Les compromis et les litiges de la première phase d’un dialogue national « difficile et pénible »

« Ce fut difficile et pénible, mais riche et fructueux… ». Il aura fallu 30 jours de négociations rudes pour qu’Issam Chebbi, le porte-parole d’Al Jomhouri, puisse enfin parler de prémices de dénouement et de consensus. Ces consensus, le député de l’opposition les a exposés ce matin, lors d’une conférence de presse tenue au siège du parti. Les avancées réalisées concernent, notamment, les litiges au niveau de la Constitution. Déjà, ce sont principalement ces litiges qui ont amené la classe politique à externaliser le débat de l’hémicycle vers le palais de Dar Dhiafa, à Carthage.

Les participants au dialogue se sont ainsi accordés sur le régime politique qui serait un régime mixte, où les pouvoirs seraient complémentaires et séparés et pourraient se contrôler mutuellement. Dans ce régime, les deux mandataires du pouvoir Exécutif auraient des prérogatives équilibrées. Le président de la République serait de ce fait responsable de la politique générale de défense, de sécurité nationale et de la diplomatie. Il serait aussi chargé des nominations dans les hautes fonctions de l’Etat et assisterait aux conseils ministériels. Les négociateurs se sont également accordés à enlever toutes les « aberrations » du texte de la Constitution, notamment au niveau du Préambule et dans le chapitre des droits et libertés. Les « principes fondamentaux de l’Islam », dans le préambule, seront ainsi  remplacés par « enseignements de l’Islam ». La liberté de conscience, le droit syndical et le droit de grève seraient garantis par la Constitution et aucune loi ne pourrait les entraver, ni les limiter.

Des négociations, se sont dégagés d’autres compromis, comme le maintien du système électoral du 23 octobre, jugé le plus «  représentatif et le plus équitable », et «  la consolidation du rôle de l’opposition, en lui accordant la présidence de la commission parlementaire des Finances, comme c’est le cas dans plusieurs pays démocratiques ».
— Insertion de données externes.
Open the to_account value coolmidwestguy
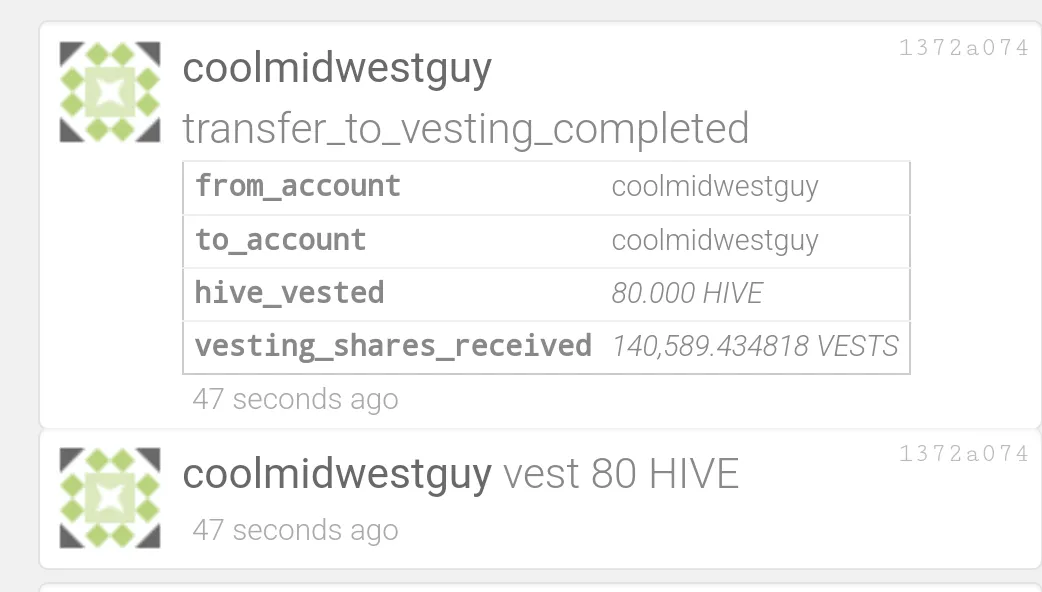 pyautogui.click(x=714, y=241)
Toutefois, plusieurs autres dissensions n’ont pu être résolues. Elles concernent l’article 136 qui stipule « qu’aucun amendement constitutionnel ne peut compromettre : l’Islam, en tant que religion de l’Etat, la langue arabe, en tant que langue officielle, le régime républicain, le caractère civil de l’Etat, les acquis des droits de l’Homme et des libertés garanties par la Constitution, ni le nombre et la durée des mandats présidentiel (à travers la prolongation) ». Tandis que le mouvement Ennhdha insiste sur cette formule de l’article, l’opposition propose de le remplacer « simplement » par un article qui « bannirait la modification des articles premier et second de la Constitution ». Les ligues de la protection de la révolution ont par ailleurs isolé le parti islamiste, qui, contrairement à tous, s’est obstiné à dire que la dissolution de ces groupes relève de la justice et non pas des politiques. Les partis politiques ne sont pas non plus parvenus à s’accorder sur la simultanéité ou non des élections présidentielles et législatives.

Le dialogue national au palais de Dar Dhiafa, qui vit ses dernières heures cet après-midi, s’achève ainsi avec des compromis importants et des désaccords non moins importants. Dès le 16 mai, il se transportera du coté de  l’UGTT, où la centrale syndicale essaiera de fédérer tout le spectre politique autour des compromis déjà conclus et des accords qui sont encore à trouver.